BBC Brasil – Esses critérios não vão peneirar os postulantes ao visto, dificultando que os mais pobres o obtenham?

Kipman – Sem dúvida, mas aí não há muito o que fazer. Se ele vai ao Brasil, depende de comprar bilhete aéreo também. Em vez de pagar bilhete até Quito e o coiote, vai economizar o coiote.

BBC Brasil – Mas chegar ao Brasil só com o visto, sem apoio para aprender português e se inserir no mercado de trabalho, não é pouco?

Kipman – Mas há apoio. Ilegais têm apoio de igrejas, de governos locais. O Ministério do Trabalho está organizando elenco de associações, de entidades que se dispuseram a prestar apoio a eles. Isso está sendo feito de forma muito profissional.

BBC Brasil – O senhor vai sentir falta do período aqui?

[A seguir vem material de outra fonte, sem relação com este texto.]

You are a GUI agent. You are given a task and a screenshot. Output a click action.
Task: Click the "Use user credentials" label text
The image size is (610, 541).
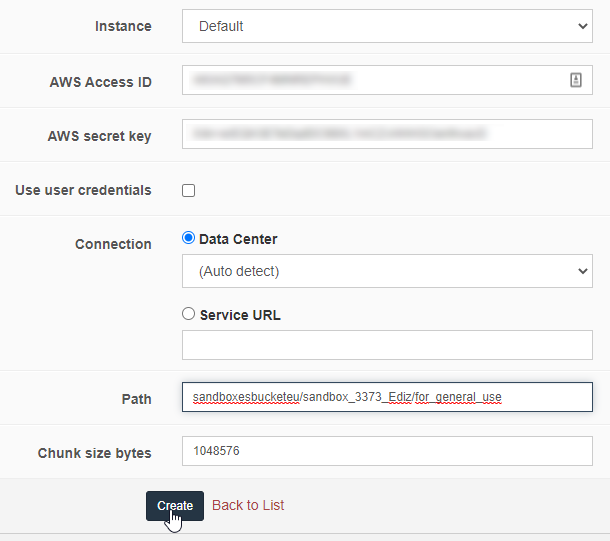point(83,190)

Kipman – O Haiti é, sem sombra de dúvida, o palco mais importante para a nossa política externa. Do ponto de vista de exposição, de interação com parceiros, é o posto mais importante da carreira. Mas também pelas características do país, as dificuldades, acho que nenhum embaixador deveria ficar aqui mais de três anos. Estou indo para o quarto, então é o momento de partir.

Lá na Suíça será muito diferente e sem dúvida sentirei falta de uma porção de coisas. Por outro lado, poderei caminhar sozinho e livremente pela rua, poderei ir ao cinema toda semana, terei tempo para ler bons livros. A Suíça tem outros tipos de problema, não está sujeita a terremotos nem furacões, mas também tem atividades muito importantes para o governo brasileiro.